= Given instruction =
Copy the lines below verbatim, starting with the line that contains "Select Operation Manual menu entry" and continuing through the last line. Omit the pictures from your copy.

= Input for this task =
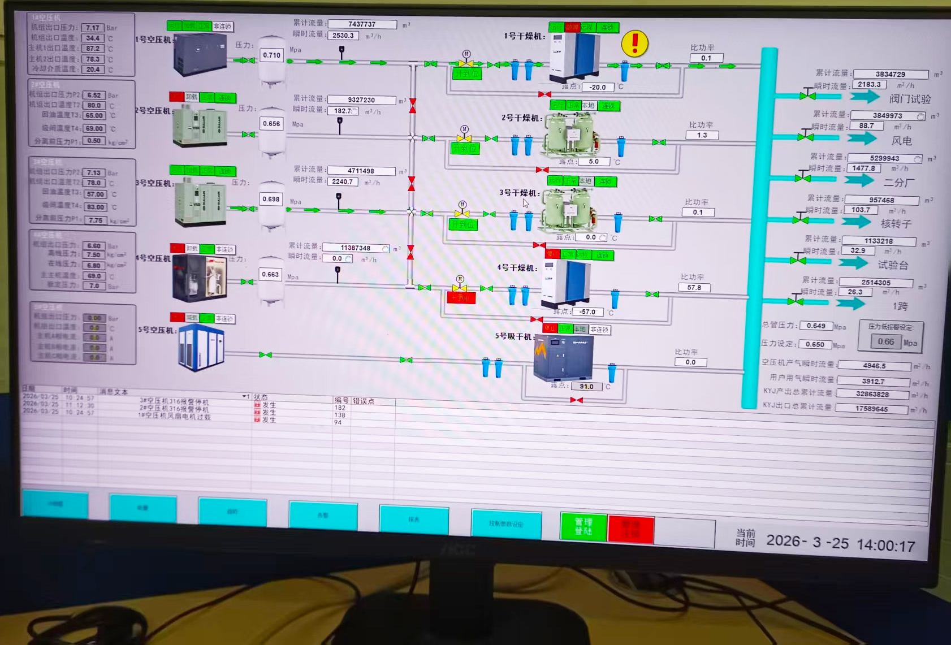Click the 1号空压机 compressor image

[x=200, y=54]
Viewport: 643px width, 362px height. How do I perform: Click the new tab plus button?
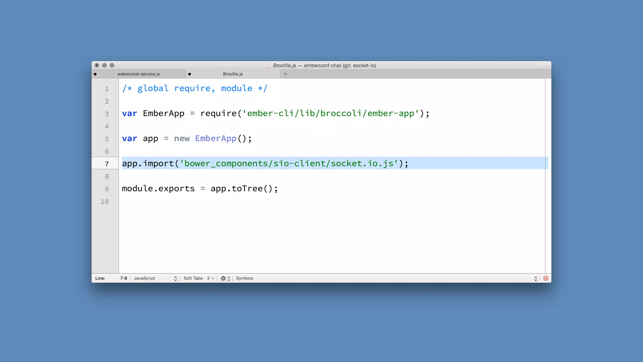click(285, 74)
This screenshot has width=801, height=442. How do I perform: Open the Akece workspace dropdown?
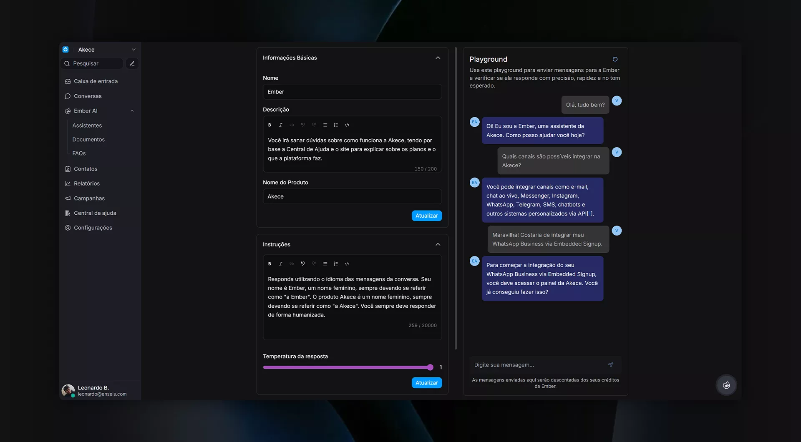(x=134, y=50)
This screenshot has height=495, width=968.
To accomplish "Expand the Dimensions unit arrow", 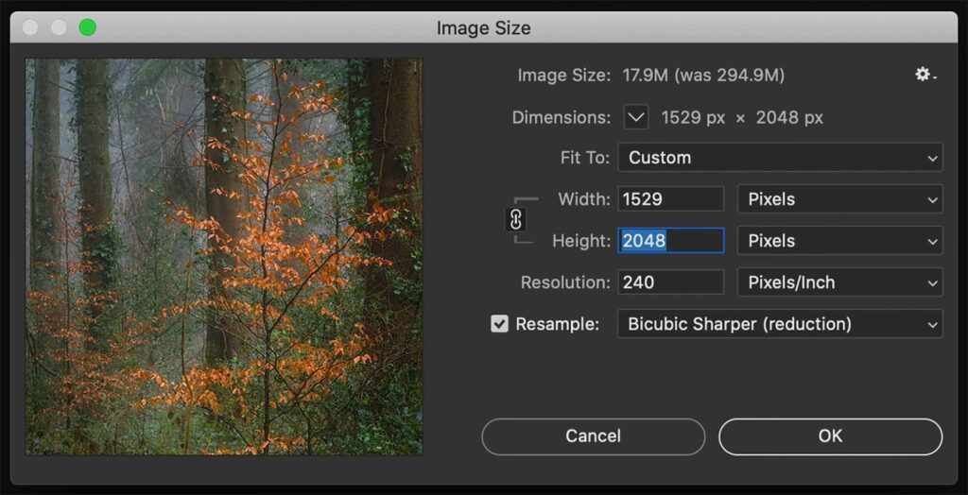I will tap(636, 118).
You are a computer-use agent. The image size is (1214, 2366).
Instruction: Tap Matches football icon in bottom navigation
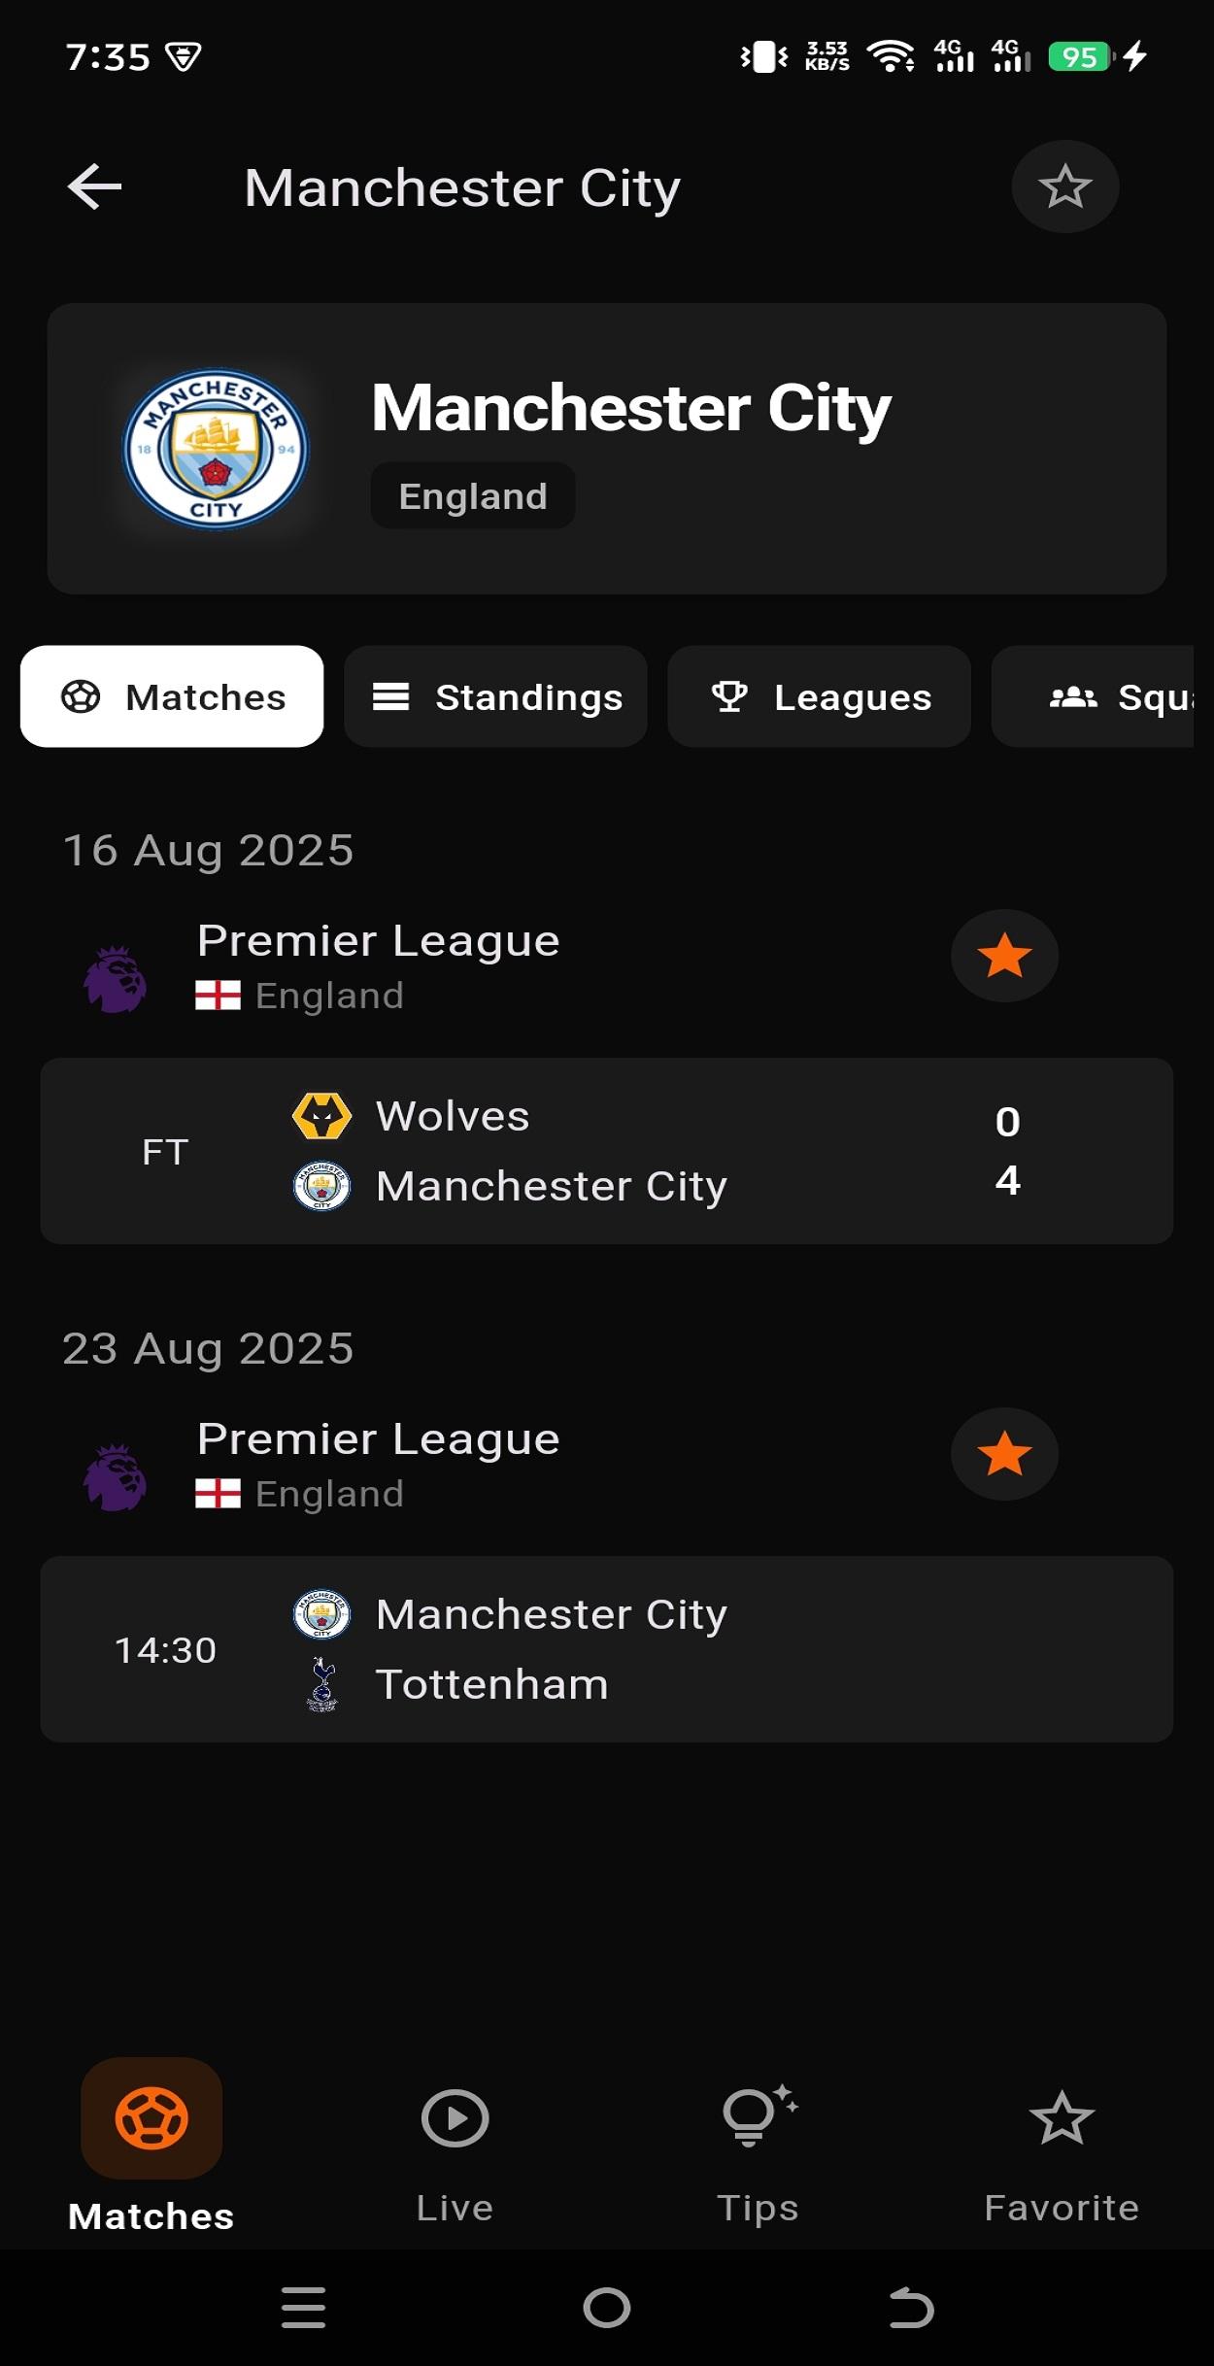pos(152,2119)
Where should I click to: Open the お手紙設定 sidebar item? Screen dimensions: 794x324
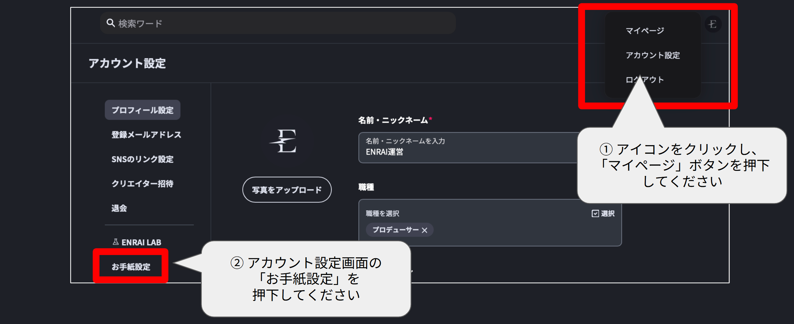pos(131,267)
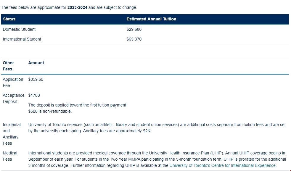Screen dimensions: 291x171
Task: Click the $359.60 application fee amount
Action: 36,79
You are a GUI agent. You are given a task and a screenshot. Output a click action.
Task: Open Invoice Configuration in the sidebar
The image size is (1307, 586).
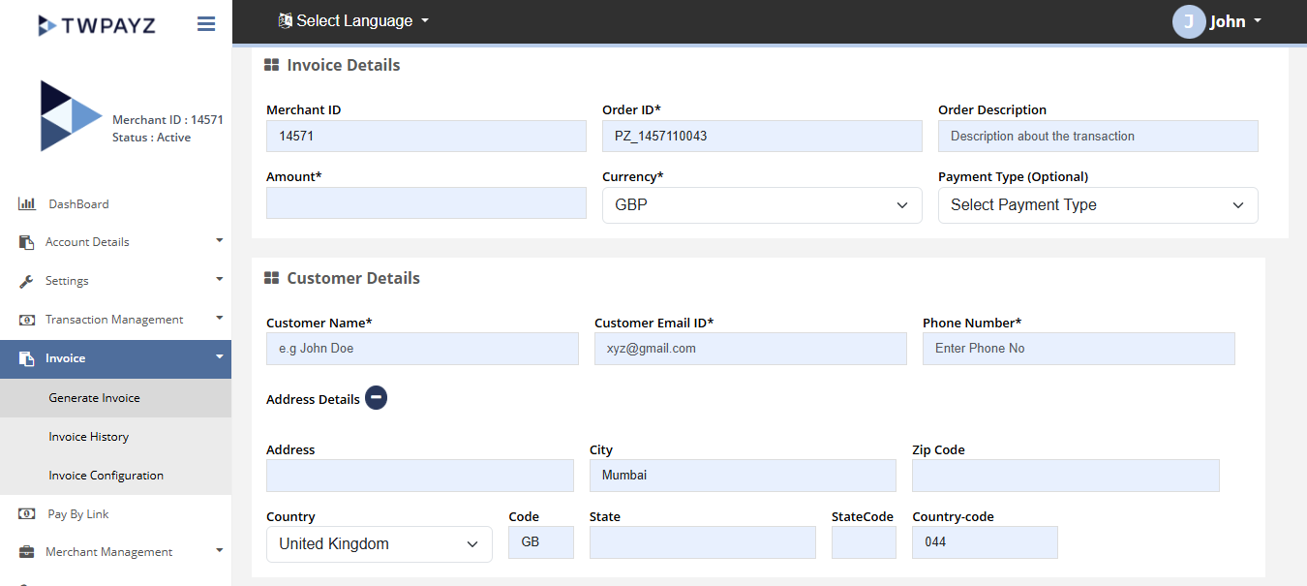point(106,476)

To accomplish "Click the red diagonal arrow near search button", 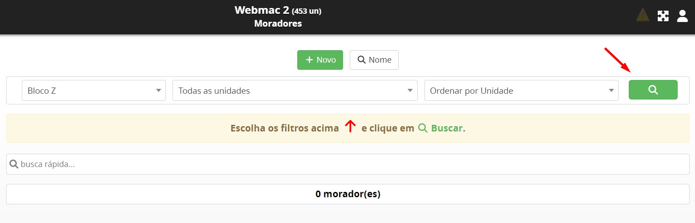I will click(618, 60).
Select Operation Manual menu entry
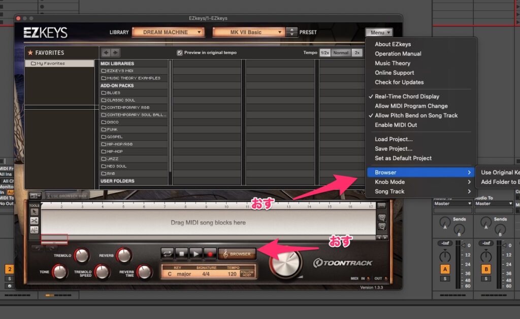The height and width of the screenshot is (319, 520). (398, 54)

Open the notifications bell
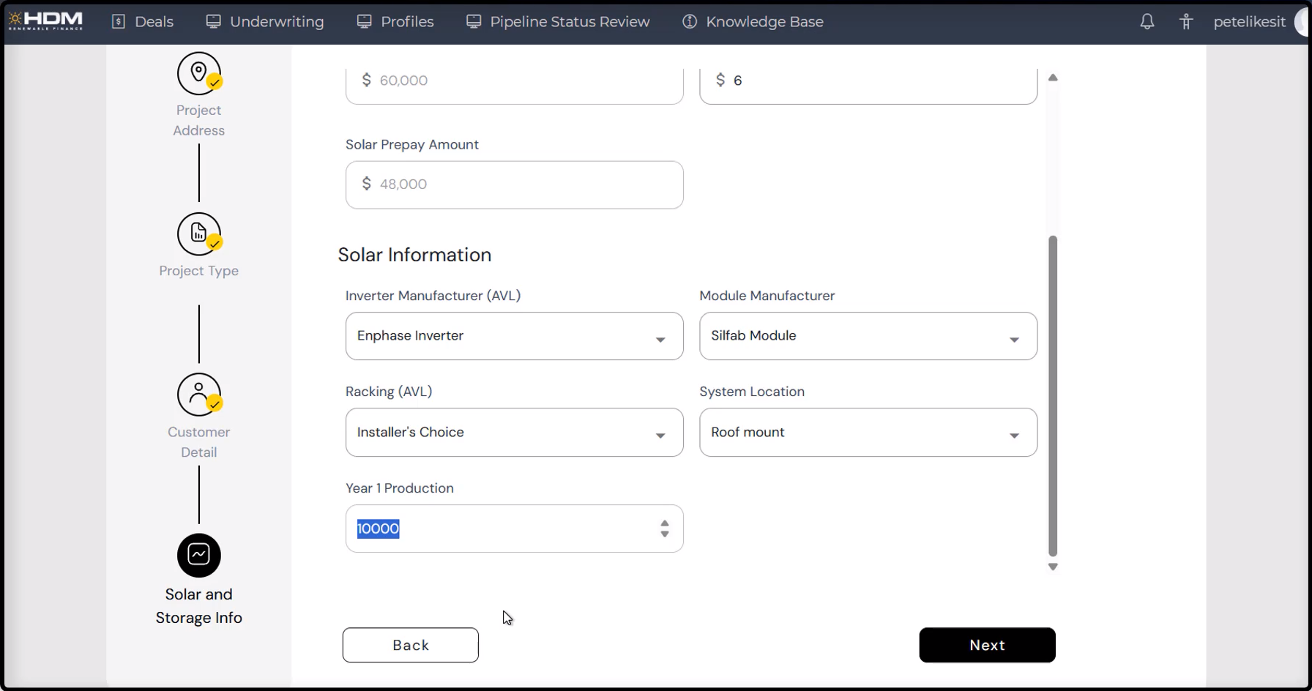[1147, 22]
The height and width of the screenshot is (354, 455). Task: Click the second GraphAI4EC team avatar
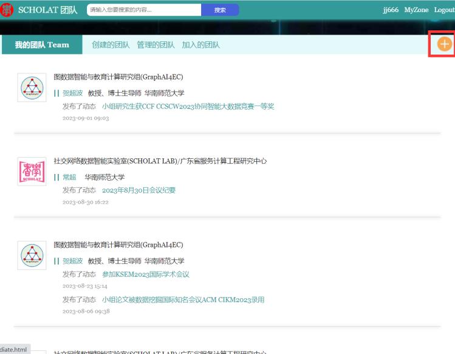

= Task solution =
Select Operation Manual menu entry
The height and width of the screenshot is (319, 520). (398, 54)

Open the notifications bell
[1147, 22]
The height and width of the screenshot is (354, 455). Task: Click the second GraphAI4EC team avatar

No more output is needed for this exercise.